November 21, 2010
Yesterday I was Thankful…
…for the kindness of strangers.
Last night I had the privilege to interpret the sermon at church for the deaf ministry.
Please don't be under the assumption that I am a great interpreter…or even an adequate one. That is simply not the case.
I did do interpretting in my church for about 1 year, but that was over 10 years ago!
Now I am in a different church, and our regular interpreter, Christine IS a great interpreter. In fact, she is absolutely brilliant, if you ask me!
About 2 months ago, I felt the Lord impressing me to begin sitting in the deaf section and brushing up on my sign language. I couldn't believe how "rusty" I was at reading it, and even more "rusty" at signing it.
It is amazing what you can forget in 10 years' time – particularly when you became a first-time adoptive parent to a special needs child during those years.
(You know, I'm a firm believer that after a certain age, when I learn something "new", it pushes out something "old"!!!)
So after a few weeks of waking my brain up, and reminding it that it did indeed know an entirely different language at another point in time, I am "reading" the signs a bit easier and "seeing" the signs in my brain as I hear the words spoken. (If you've ever learned a second language, you know what I mean.)

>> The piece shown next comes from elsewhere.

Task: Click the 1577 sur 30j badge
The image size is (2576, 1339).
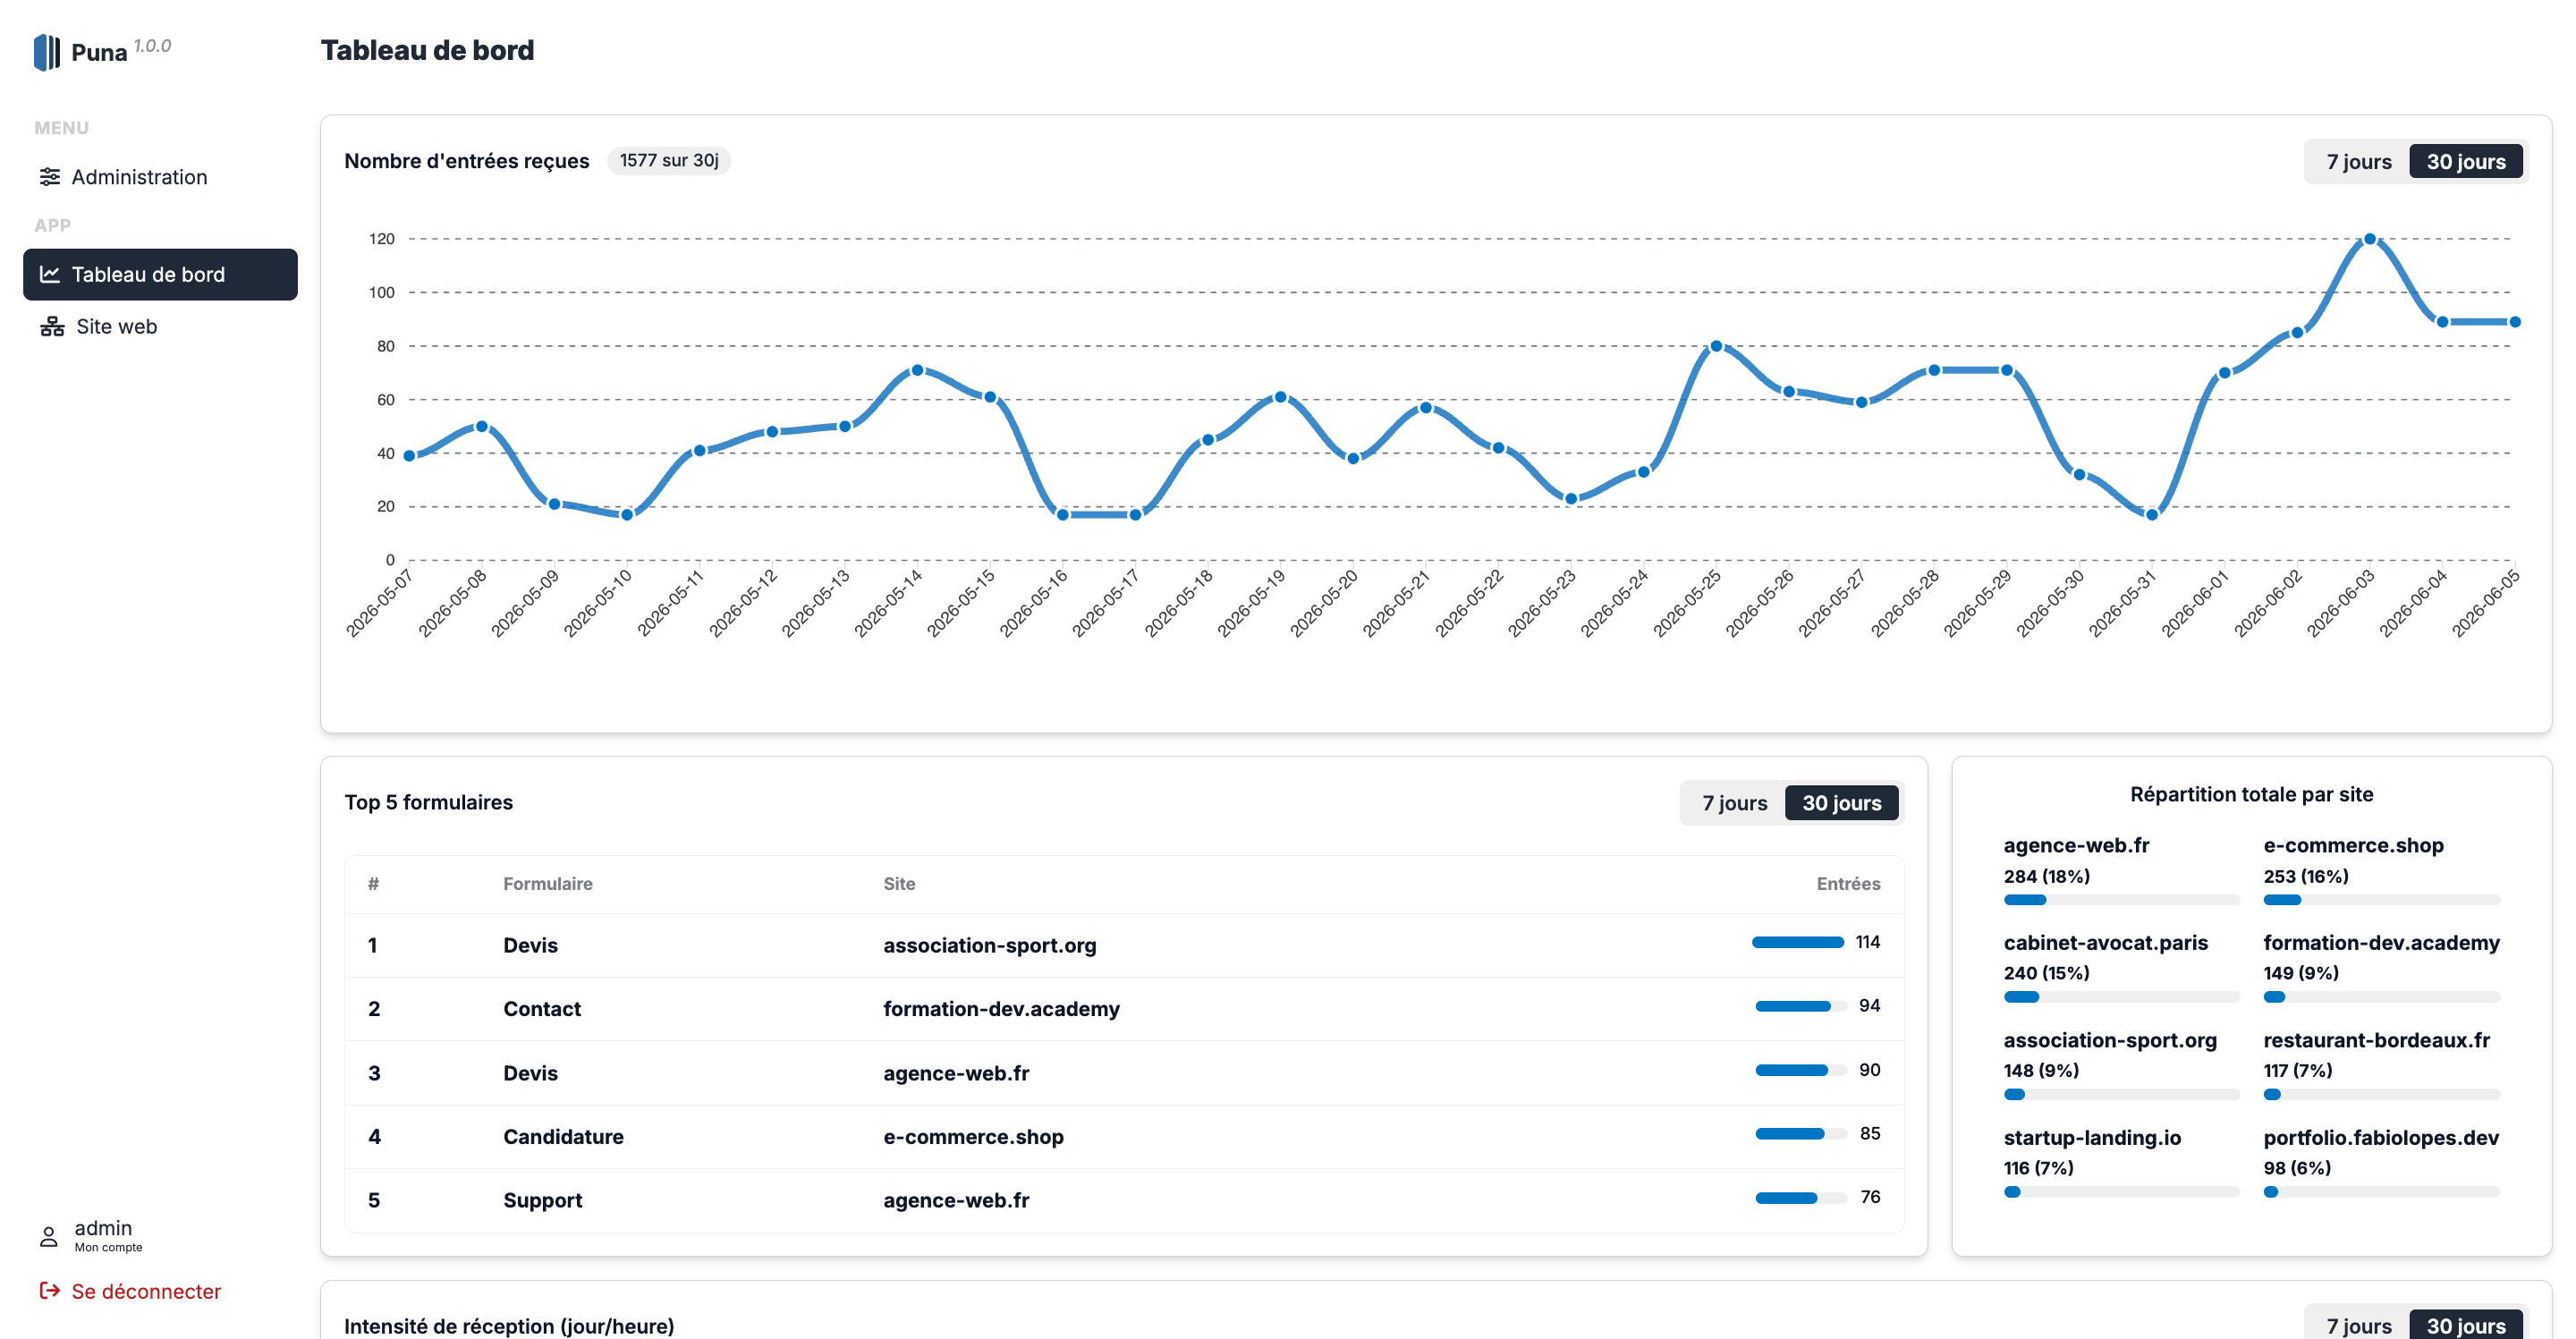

Recently, our main interpreter informed me that she needed to be gone for a service and so she needed to see me sign a sermon. That was 2 weeks ago, and believe me, it was not pretty. She had to repeatedly give me a sign that I couldn't remember, and to periodically take over the signing to get me "caught up" with our preacher (who preaches at the speed of a machine gun, God bless him!!! 😉
Yesterday, I learned that I needed to interpret for the evening service and that Christine would not be there at all.
I determined not to panic, and prayed (really! a lot!) as the time approached for the service to start.
Then, just before the service, it was pointed out to me that we had a visitor in the deaf section. Good heavens!!! I felt my stomach hit the floor and my blood pressure hit the ceiling.
As I sat down to sign, I made eye contact with our the 2 young deaf men, cried out to God for help, and began to interpret.
Imagine my delight when, as I spelled out the word for which I did not know a sign, this visitor signed the word to me!!! Then he gave me a smile and a nod as I repeated the sign back to him!
The three of us (our regularly-attending deaf member included) worked in tandem throughout the sermon. If I didn't know the sign, I spelled it, and they signed it back to me.
Wasn't that kind? A perfect stranger went out of his way to help me, to encourage me, to allow me to use his language properly. It was wonderful!
It is so often overlooked, but so often a tremendous blessing, when we are the recipients of a stranger's kindness.
3 thoughts on “A Month of Thankfulness”
How very neat!
OH wow Alesha I LOVE this!!! How cool is that? And I bet he got a big blessing out of it too, helping you out like that!
I don’t think I knew you did sign language, woweee!!! I am super impressed! Way to go, conquering your fears and getting in there and doing it anyway! What a testimony!
well…I wish I could take credit for the “conquering” my fear thing…but the truth is that there was no other choice. if I didn’t sign, our regularly attending deaf members would have been told there would be no one to interpret the sermon for them. so, they would probably not come. how could I possibly say “no” when I know I’m the only one who can make the service possible for them??? argh! I’d rather live with the absolute terror of signing than to live with the guilt of not doing it! LOL!!!